Items listed in a dataset
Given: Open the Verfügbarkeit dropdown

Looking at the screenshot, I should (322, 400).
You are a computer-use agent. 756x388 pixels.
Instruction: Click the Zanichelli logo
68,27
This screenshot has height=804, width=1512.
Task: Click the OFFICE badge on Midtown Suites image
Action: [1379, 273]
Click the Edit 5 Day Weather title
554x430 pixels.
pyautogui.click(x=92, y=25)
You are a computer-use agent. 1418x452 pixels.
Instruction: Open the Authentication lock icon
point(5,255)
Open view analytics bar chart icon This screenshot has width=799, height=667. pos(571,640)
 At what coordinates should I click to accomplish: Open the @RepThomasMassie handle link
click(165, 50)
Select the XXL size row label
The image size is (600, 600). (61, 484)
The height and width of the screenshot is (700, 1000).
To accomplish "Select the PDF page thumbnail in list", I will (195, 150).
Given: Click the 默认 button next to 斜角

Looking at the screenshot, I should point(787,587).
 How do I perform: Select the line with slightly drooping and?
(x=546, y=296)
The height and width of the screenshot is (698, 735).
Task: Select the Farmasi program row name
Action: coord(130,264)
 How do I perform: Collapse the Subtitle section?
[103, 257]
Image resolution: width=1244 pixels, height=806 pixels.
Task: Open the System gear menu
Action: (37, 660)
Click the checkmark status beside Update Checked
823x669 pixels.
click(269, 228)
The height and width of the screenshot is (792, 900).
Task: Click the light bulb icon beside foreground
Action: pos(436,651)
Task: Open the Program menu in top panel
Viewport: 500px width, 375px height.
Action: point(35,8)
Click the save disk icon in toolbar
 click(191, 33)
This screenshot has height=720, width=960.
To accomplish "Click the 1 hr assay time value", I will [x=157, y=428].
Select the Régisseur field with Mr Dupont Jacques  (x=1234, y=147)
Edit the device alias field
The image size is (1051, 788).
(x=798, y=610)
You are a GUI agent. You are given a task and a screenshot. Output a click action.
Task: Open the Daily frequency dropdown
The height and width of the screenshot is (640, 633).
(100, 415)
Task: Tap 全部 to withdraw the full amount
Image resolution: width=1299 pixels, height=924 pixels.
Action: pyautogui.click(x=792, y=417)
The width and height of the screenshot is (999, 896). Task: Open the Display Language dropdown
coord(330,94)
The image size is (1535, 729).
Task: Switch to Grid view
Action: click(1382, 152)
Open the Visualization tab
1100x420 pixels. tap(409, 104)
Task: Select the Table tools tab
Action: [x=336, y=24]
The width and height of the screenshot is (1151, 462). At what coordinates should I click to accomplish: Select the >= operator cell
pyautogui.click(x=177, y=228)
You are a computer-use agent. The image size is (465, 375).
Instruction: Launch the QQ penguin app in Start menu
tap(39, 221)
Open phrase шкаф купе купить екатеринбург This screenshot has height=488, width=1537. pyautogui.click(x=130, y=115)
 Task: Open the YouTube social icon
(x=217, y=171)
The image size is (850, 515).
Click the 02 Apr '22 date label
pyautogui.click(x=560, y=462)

▶ [Problem requirements]
Reproduce, word for word, all of the entries above.

▶ [Output]
Given: Open the Verfügbarkeit dropdown

Looking at the screenshot, I should (322, 400).
You are a computer-use agent. 756x388 pixels.
Instruction: Click the Zanichelli logo
68,27
This screenshot has height=804, width=1512.
Task: Click the OFFICE badge on Midtown Suites image
Action: [1379, 273]
Click the Edit 5 Day Weather title
554x430 pixels.
pyautogui.click(x=92, y=25)
You are a computer-use agent. 1418x452 pixels.
Instruction: Open the Authentication lock icon
point(5,255)
Open view analytics bar chart icon This screenshot has width=799, height=667. pos(571,640)
 At what coordinates should I click to accomplish: Open the @RepThomasMassie handle link
click(165, 50)
Select the XXL size row label
The image size is (600, 600). (61, 484)
The height and width of the screenshot is (700, 1000).
To accomplish "Select the PDF page thumbnail in list", I will (195, 150).
Given: Click the 默认 button next to 斜角

Looking at the screenshot, I should point(787,587).
 How do I perform: Select the line with slightly drooping and?
(x=546, y=296)
The height and width of the screenshot is (698, 735).
Task: Select the Farmasi program row name
Action: coord(130,264)
 How do I perform: Collapse the Subtitle section?
[103, 257]
Image resolution: width=1244 pixels, height=806 pixels.
Task: Open the System gear menu
Action: (37, 660)
Click the checkmark status beside Update Checked
823x669 pixels.
click(269, 228)
The height and width of the screenshot is (792, 900).
Task: Click the light bulb icon beside foreground
Action: pos(436,651)
Task: Open the Program menu in top panel
Viewport: 500px width, 375px height.
Action: point(35,8)
Click the save disk icon in toolbar
 click(191, 33)
This screenshot has height=720, width=960.
To accomplish "Click the 1 hr assay time value", I will [x=157, y=428].
Select the Régisseur field with Mr Dupont Jacques  (x=1234, y=147)
Edit the device alias field
The image size is (1051, 788).
(x=798, y=610)
You are a GUI agent. You are given a task and a screenshot. Output a click action.
Task: Open the Daily frequency dropdown
The height and width of the screenshot is (640, 633).
(100, 415)
Task: Tap 全部 to withdraw the full amount
Image resolution: width=1299 pixels, height=924 pixels.
Action: pyautogui.click(x=792, y=417)
The width and height of the screenshot is (999, 896). Task: Open the Display Language dropdown
coord(330,94)
The image size is (1535, 729).
Task: Switch to Grid view
Action: click(1382, 152)
Open the Visualization tab
1100x420 pixels. tap(409, 104)
Task: Select the Table tools tab
Action: [x=336, y=24]
The width and height of the screenshot is (1151, 462). At what coordinates should I click to accomplish: Select the >= operator cell
pyautogui.click(x=177, y=228)
You are a computer-use agent. The image size is (465, 375).
Instruction: Launch the QQ penguin app in Start menu
tap(39, 221)
Open phrase шкаф купе купить екатеринбург This screenshot has height=488, width=1537. pyautogui.click(x=130, y=115)
 Task: Open the YouTube social icon
(x=217, y=171)
The image size is (850, 515).
Click the 02 Apr '22 date label
pyautogui.click(x=560, y=462)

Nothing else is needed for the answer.